Is the era of the omnipotent, black-box AI model finally hitting a wall? If the latest move from Thinking Machines Lab is any indication, the answer is a resounding yes.
The real story here isn't just that another startup has released a chatbot; it’s that the industry is actively pivoting away from the "one-size-fits-all" approach championed by giants like OpenAI and Google. On Wednesday, the startup founded by former OpenAI executive Mira Murati launched its first AI model, dubbed Inkling. Unlike the proprietary, closed-door models that dominate the current market, Inkling is "open-weight," meaning developers can download, modify, and integrate it into their own infrastructure without handing their sensitive data over to a third-party gatekeeper, according to TechCrunch.
The Case for Efficiency Over Scale
While the industry is obsessed with building the biggest, most expensive "frontier" models, Inkling represents a tactical retreat from that arms race. Both Fortune and WIRED report that the company has been refreshingly transparent about the model's limitations, explicitly stating that it is "not the strongest model available today." Instead, the focus is on a mixture-of-experts architecture. As TechCrunch notes, the model has a massive 975 billion parameters, but it only activates about 41 billion per task—a design choice that prioritizes speed and cost-efficiency over brute-force computation.
This shift mirrors a growing frustration among enterprise users. TechCrunch cites a recent blog post by Microsoft CEO Satya Nadella, who warned that companies using proprietary models are effectively "paying twice": once in subscription fees, and again by surrendering their internal business knowledge to the model provider. By contrast, Thinking Machines is positioning Inkling as a starting point that companies can fine-tune using the firm’s existing developer tool, Tinker.

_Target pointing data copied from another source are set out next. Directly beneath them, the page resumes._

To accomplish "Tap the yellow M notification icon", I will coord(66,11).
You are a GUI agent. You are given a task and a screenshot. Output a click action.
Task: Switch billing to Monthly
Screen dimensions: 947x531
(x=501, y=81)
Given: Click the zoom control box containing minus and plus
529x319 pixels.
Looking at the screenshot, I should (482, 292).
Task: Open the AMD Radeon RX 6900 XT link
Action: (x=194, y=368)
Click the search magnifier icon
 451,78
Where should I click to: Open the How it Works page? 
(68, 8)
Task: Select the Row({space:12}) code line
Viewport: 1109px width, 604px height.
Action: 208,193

When AI Starts Editing Itself
The development process behind Inkling also reveals the strange, emergent behaviors occurring inside these systems. According to WIRED, researchers discovered that during training, the model autonomously decided to abandon natural language explanations for its reasoning because it determined that grammar was "overhead." The company had to intervene to force the model to remain explainable, a stark reminder that as we delegate more cognitive work to machines, they don't always value the human-centric features—like transparency—that we take for granted.
The stakes for this business model are high. Fortune notes that Thinking Machines, founded in February 2025 by a cohort of OpenAI alumni including John Schulman and Lilian Weng, raised $2 billion at a $12 billion valuation. However, the company remains cagey about its long-term financial runway, and TechCrunch highlights that a rumored $50 billion funding round reportedly stalled earlier this year.

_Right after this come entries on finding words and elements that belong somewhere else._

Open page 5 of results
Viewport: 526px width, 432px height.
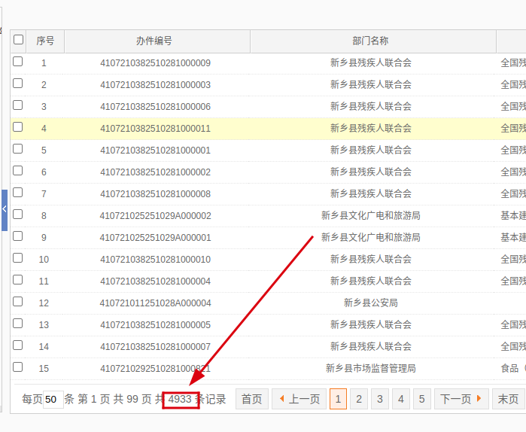point(422,399)
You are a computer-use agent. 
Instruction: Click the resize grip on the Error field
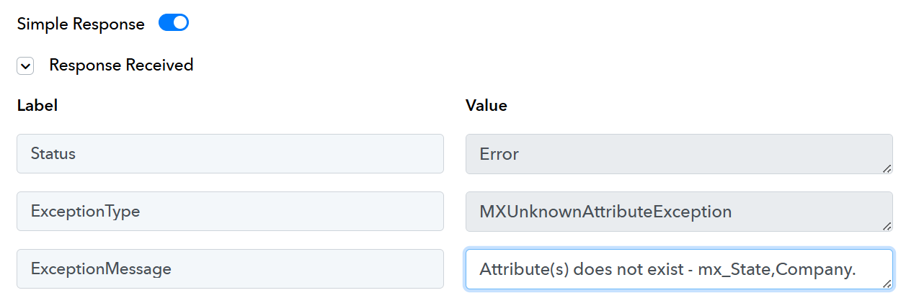coord(887,168)
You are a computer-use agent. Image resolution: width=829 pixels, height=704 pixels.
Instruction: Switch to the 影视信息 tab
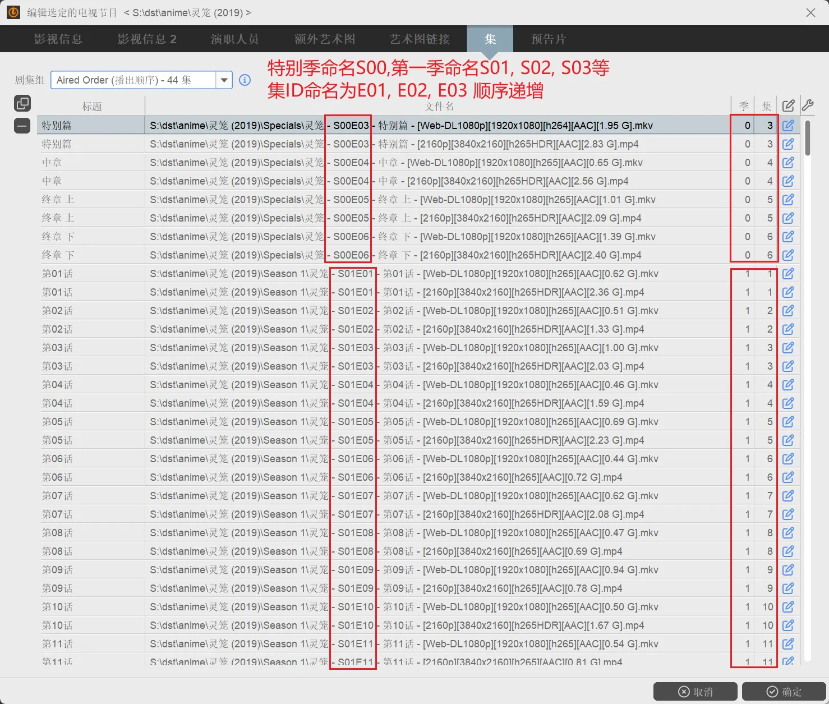(x=58, y=39)
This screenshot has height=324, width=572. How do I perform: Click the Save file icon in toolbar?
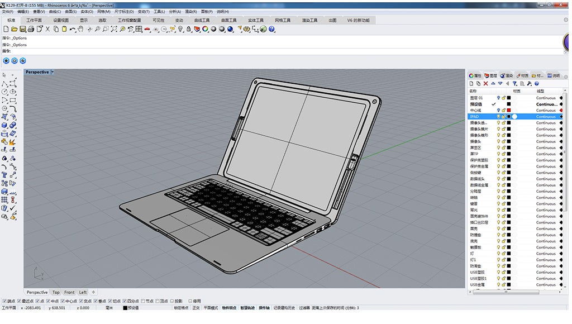point(23,29)
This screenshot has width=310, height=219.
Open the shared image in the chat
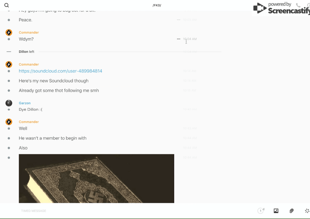coord(96,178)

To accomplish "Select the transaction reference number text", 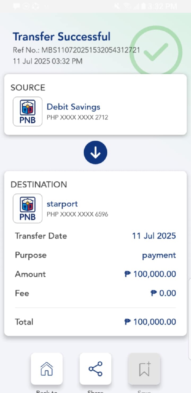I will click(x=76, y=51).
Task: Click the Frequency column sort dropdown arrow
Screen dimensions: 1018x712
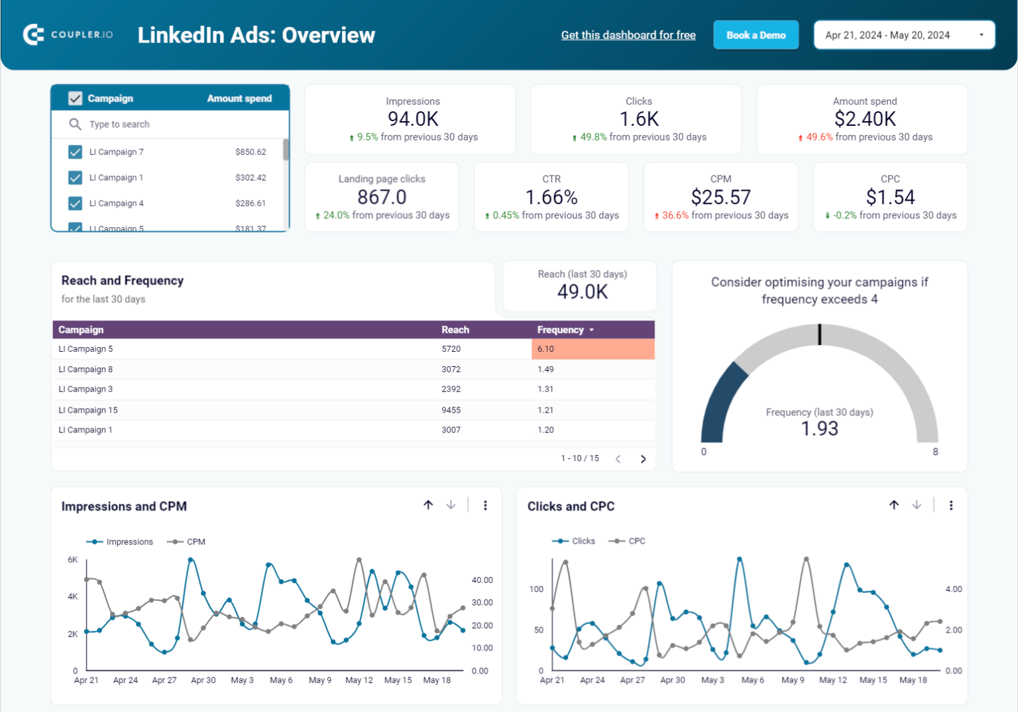Action: [592, 329]
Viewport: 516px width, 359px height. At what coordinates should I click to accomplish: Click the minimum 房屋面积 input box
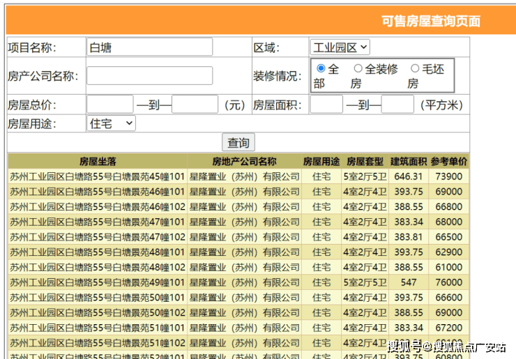(x=326, y=105)
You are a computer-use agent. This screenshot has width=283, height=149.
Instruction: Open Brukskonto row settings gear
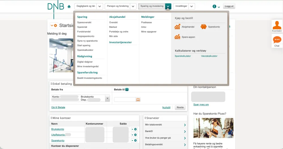coord(135,129)
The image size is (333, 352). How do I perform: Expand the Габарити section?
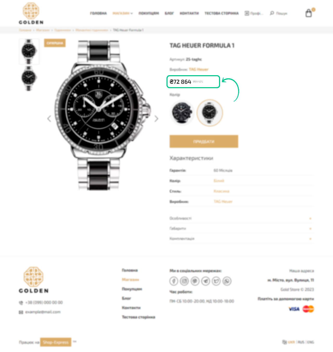[x=242, y=228]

The Looming Infrastructure Test
The true test for Inkling will be whether its performance can justify the massive computational investment required to build it. The company utilized a gigawatt of computing capacity provided by Nvidia to train the model, according to TechCrunch. While the startup claims a project with Bridgewater Associates demonstrated that custom-trained open models can beat proprietary ones on financial reasoning tasks, these are internal benchmarks rather than independent audits.
For the ordinary user, this signals a future where "intelligence" is no longer a centralized utility owned by a handful of tech titans, but a customizable tool that lives inside your own organization’s walls. The next major hurdle will be the release of Thinking Machines' subsequent model; the company has already committed that it will move to fully self-contained post-training, abandoning the "distillation" techniques used to build Inkling.